Joint EPA/DOE Statement: Radiation Monitors Confirm That No Radiation Levels of Concern Have Reached the United States
WASHINGTON - The United States Government has an extensive network of radiation monitors around the country and no radiation levels of concern have been detected. The U.S. Environmental Protection Agency RadNet system is designed to protect the public by notifying scientists, in near real time, of elevated levels of radiation so they can determine whether protective action is required. The EPA's system has not detected any radiation levels of concern.
In addition to EPA's RadNet system, the U.S. Department of Energy has radiation monitoring equipment at research facilities around the country, which have also not detected any radiation levels of concern.

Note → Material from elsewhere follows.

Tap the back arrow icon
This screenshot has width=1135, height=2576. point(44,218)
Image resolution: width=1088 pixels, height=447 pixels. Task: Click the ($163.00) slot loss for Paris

As part of the Comprehensive Nuclear Test Ban Treaty Organization's International Monitoring System (IMS), the Department of Energy also maintains the capability to detect tiny quantities of radioisotopes that might indicate an underground nuclear test on the other side of the world. These detectors are extremely sensitive and can detect minute amounts of radioactive materials.
Today, one of these monitoring stations in Sacramento, California that feeds into the IMS detected miniscule quantities of the radioactive isotope xenon-133. The origin was determined to be consistent with a release from the Fukushima reactors in Northern Japan. The levels detected were approximately 0.1 disintegrations per second per cubic meter of air (0.1 Bq/m3), which results in a dose rate approximately one-millionth of the dose rate that a person normally receives from rocks, bricks, the sun and other natural background sources. This validates a similar reading of 0.1 Bq/m3, taken from March 16 through 17 in Washington State.
Xenon-133 is a radioactive noble gas produced during nuclear fission that poses no concern at the detected level.
These types of readings remain consistent with our expectations since the onset of this tragedy, and are to be expected in the coming days.
Following the explosion of the Chernobyl plant in Ukraine in 1986 - the worst nuclear accident in world history - air monitoring in the United States also picked up trace amounts of radioactive particles, less than one thousandth of the estimated annual dose from natural sources for a typical person.
As part of the federal government's continuing effort to make our activities and science transparent and available to the public, the Environmental Protection Agency will continue to keep all RadNet data available in the current online database.